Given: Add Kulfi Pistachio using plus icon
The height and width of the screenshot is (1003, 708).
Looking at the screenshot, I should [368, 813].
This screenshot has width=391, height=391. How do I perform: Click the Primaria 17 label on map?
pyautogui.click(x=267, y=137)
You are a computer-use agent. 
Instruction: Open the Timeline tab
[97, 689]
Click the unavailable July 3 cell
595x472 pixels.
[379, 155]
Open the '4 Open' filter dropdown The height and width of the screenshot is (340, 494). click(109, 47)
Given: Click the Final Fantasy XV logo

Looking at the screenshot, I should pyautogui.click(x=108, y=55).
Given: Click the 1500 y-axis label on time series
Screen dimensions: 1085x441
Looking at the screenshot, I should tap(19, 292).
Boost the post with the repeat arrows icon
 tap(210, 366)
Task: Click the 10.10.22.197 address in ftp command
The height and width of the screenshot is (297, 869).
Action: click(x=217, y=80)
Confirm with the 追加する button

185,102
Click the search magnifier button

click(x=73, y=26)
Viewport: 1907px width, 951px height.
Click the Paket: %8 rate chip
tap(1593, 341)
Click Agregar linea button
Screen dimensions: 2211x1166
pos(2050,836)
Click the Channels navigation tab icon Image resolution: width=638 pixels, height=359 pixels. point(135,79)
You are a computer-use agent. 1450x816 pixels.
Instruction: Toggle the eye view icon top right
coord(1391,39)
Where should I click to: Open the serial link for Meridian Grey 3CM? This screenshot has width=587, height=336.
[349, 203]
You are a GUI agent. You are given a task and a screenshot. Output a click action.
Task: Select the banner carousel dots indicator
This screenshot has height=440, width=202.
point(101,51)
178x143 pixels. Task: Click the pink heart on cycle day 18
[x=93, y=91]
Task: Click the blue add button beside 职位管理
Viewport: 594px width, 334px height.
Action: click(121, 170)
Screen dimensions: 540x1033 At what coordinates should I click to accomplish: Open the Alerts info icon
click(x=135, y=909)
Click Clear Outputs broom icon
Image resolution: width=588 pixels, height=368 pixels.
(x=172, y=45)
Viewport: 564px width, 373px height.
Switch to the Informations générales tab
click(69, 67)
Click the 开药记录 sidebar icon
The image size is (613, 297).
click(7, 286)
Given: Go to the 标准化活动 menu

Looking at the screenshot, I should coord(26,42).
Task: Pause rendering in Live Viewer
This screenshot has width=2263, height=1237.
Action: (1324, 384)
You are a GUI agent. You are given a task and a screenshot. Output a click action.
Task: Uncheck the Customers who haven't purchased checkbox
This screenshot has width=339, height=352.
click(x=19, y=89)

______

• Exercise task: Lay out every line of the listing above as a Markdown table with the columns Row and Line. Number the rows and omit blank lines.

• Answer to this problem:
| Row | Line |
|---|---|
| 1 | Given: Add Kulfi Pistachio using plus icon |
| 2 | The height and width of the screenshot is (1003, 708). |
| 3 | Looking at the screenshot, I should [368, 813]. |
| 4 | This screenshot has width=391, height=391. How do I perform: Click the Primaria 17 label on map? |
| 5 | pyautogui.click(x=267, y=137) |
| 6 | You are a computer-use agent.  |
| 7 | Instruction: Open the Timeline tab |
| 8 | [97, 689] |
| 9 | Click the unavailable July 3 cell |
| 10 | 595x472 pixels. |
| 11 | [379, 155] |
| 12 | Open the '4 Open' filter dropdown The height and width of the screenshot is (340, 494). click(109, 47) |
| 13 | Given: Click the Final Fantasy XV logo |
| 14 | Looking at the screenshot, I should pyautogui.click(x=108, y=55). |
| 15 | Given: Click the 1500 y-axis label on time series |
| 16 | Screen dimensions: 1085x441 |
| 17 | Looking at the screenshot, I should tap(19, 292). |
| 18 | Boost the post with the repeat arrows icon |
| 19 |  tap(210, 366) |
| 20 | Task: Click the 10.10.22.197 address in ftp command |
| 21 | The height and width of the screenshot is (297, 869). |
| 22 | Action: click(x=217, y=80) |
| 23 | Confirm with the 追加する button |
| 24 | 185,102 |
| 25 | Click the search magnifier button |
| 26 | click(x=73, y=26) |
| 27 | Viewport: 1907px width, 951px height. |
| 28 | Click the Paket: %8 rate chip |
| 29 | tap(1593, 341) |
| 30 | Click Agregar linea button |
| 31 | Screen dimensions: 2211x1166 |
| 32 | pos(2050,836) |
| 33 | Click the Channels navigation tab icon Image resolution: width=638 pixels, height=359 pixels. point(135,79) |
| 34 | You are a computer-use agent. 1450x816 pixels. |
| 35 | Instruction: Toggle the eye view icon top right |
| 36 | coord(1391,39) |
| 37 | Where should I click to: Open the serial link for Meridian Grey 3CM? This screenshot has width=587, height=336. |
| 38 | [349, 203] |
| 39 | You are a GUI agent. You are given a task and a screenshot. Output a click action. |
| 40 | Task: Select the banner carousel dots indicator |
| 41 | This screenshot has height=440, width=202. |
| 42 | point(101,51) |
| 43 | 178x143 pixels. Task: Click the pink heart on cycle day 18 |
| 44 | [x=93, y=91] |
| 45 | Task: Click the blue add button beside 职位管理 |
| 46 | Viewport: 594px width, 334px height. |
| 47 | Action: click(121, 170) |
| 48 | Screen dimensions: 540x1033 At what coordinates should I click to accomplish: Open the Alerts info icon |
| 49 | click(x=135, y=909) |
| 50 | Click Clear Outputs broom icon |
| 51 | Image resolution: width=588 pixels, height=368 pixels. |
| 52 | (x=172, y=45) |
| 53 | Viewport: 564px width, 373px height. |
| 54 | Switch to the Informations générales tab |
| 55 | click(69, 67) |
| 56 | Click the 开药记录 sidebar icon |
| 57 | The image size is (613, 297). |
| 58 | click(7, 286) |
| 59 | Given: Go to the 标准化活动 menu |
| 60 | Looking at the screenshot, I should coord(26,42). |
| 61 | Task: Pause rendering in Live Viewer |
| 62 | This screenshot has width=2263, height=1237. |
| 63 | Action: (1324, 384) |
| 64 | You are a GUI agent. You are given a task and a screenshot. Output a click action. |
| 65 | Task: Uncheck the Customers who haven't purchased checkbox |
| 66 | This screenshot has width=339, height=352. |
| 67 | click(x=19, y=89) |